The orange colour of Tesla's glass indicates it's not likely to be a metallic layering, which is also occasionally used to reflect heat in automotive glass, but is usually tinted silver or gold. The problem with metallic glass layers is they can interfere with mobile phone, GPS and infotainment system signals, which is obviously not ideal for a modern car.
(That's why you'll sometimes see an F-22 fighter jet's canopy looks like gold, too, as it works along the same lines with stealthily hiding from radar.)
In almost every example where the orange layer of the glass is visible, the car is also wet. It seems to be most visible either early in the morning with dew, after some rain, or as Road & Track caught in some of its photos from its Model 3 review, after a car wash. It seems that the water sitting on the glass causes the light to refract in such a way that makes the inner layer more visible.

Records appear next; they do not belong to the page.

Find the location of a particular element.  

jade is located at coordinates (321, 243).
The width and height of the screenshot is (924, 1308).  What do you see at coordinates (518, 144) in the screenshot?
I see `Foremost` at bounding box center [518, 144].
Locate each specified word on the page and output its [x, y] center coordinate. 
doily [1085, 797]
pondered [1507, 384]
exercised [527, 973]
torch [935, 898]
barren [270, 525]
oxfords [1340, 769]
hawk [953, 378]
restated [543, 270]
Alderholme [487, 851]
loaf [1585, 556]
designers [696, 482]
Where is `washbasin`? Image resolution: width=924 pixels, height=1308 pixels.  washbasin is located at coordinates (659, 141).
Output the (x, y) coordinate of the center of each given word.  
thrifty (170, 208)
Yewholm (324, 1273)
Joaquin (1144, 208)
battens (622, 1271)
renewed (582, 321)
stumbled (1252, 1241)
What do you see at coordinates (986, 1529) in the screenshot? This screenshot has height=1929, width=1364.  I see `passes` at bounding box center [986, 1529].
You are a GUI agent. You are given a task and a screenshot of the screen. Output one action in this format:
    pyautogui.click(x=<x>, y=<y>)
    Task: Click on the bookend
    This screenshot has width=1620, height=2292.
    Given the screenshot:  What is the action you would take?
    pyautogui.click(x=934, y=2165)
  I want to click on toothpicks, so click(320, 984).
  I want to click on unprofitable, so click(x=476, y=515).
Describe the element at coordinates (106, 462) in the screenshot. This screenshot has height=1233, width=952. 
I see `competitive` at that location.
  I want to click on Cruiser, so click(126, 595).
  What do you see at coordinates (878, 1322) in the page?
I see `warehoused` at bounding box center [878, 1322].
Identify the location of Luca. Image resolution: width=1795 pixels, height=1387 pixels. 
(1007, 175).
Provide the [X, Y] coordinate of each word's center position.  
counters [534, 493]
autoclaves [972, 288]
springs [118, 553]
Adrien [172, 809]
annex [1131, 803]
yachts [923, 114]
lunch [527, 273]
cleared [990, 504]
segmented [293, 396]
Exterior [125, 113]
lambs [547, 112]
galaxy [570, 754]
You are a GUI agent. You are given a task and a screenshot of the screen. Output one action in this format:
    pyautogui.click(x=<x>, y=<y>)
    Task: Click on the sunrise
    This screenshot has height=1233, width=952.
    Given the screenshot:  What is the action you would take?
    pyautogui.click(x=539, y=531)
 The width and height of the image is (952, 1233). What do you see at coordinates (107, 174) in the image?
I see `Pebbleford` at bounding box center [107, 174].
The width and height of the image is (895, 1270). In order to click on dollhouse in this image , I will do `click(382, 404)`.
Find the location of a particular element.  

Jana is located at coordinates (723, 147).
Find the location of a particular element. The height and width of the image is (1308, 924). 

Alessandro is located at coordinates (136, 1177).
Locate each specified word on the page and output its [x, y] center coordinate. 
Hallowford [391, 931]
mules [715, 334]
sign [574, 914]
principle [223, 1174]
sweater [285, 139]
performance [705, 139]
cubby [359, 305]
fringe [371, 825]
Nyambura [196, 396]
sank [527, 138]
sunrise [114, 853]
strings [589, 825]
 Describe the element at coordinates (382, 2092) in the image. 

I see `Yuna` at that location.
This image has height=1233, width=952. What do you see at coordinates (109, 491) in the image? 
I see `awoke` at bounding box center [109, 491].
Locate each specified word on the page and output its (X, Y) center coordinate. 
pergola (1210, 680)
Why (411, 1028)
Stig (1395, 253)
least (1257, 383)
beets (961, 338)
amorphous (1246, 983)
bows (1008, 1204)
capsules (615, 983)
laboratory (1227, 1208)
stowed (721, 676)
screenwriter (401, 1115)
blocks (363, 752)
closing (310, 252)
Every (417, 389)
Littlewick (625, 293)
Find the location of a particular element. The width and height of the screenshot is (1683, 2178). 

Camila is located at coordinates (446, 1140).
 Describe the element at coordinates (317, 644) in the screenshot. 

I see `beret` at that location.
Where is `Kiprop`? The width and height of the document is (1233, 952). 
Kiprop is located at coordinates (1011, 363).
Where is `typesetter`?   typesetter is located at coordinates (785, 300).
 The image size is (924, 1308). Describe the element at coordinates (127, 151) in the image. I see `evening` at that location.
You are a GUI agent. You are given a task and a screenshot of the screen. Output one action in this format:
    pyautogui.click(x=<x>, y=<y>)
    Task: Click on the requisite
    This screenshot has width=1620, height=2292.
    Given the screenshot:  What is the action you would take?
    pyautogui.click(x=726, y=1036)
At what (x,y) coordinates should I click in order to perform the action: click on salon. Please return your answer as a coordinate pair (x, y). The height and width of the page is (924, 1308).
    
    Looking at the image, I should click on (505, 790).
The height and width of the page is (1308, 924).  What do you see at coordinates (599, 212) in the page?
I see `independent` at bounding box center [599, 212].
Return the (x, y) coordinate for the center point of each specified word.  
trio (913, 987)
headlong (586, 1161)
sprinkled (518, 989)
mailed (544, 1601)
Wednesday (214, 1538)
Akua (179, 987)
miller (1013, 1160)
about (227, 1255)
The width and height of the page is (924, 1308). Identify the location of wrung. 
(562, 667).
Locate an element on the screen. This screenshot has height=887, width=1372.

The orange colouring doesn't cover the entirety of the glass on the car though, not appearing on most of the windshield and most of the rear window on the latest cars.
It's unclear why, since the layered glass is designed in a way to not be too heavily tinted from inside the car, but owners on Tesla forums have speculated it could be to avoid the strange visual warping looking through the windows on earlier Tesla cars.
While I'm certainly glad the orange look only seems to show up in specific conditions, I think it looks cool! It looks futuristic and also sort of retro-wavy. It's rad. If you don't like it, too bad! Burn in the sun! Or get over it!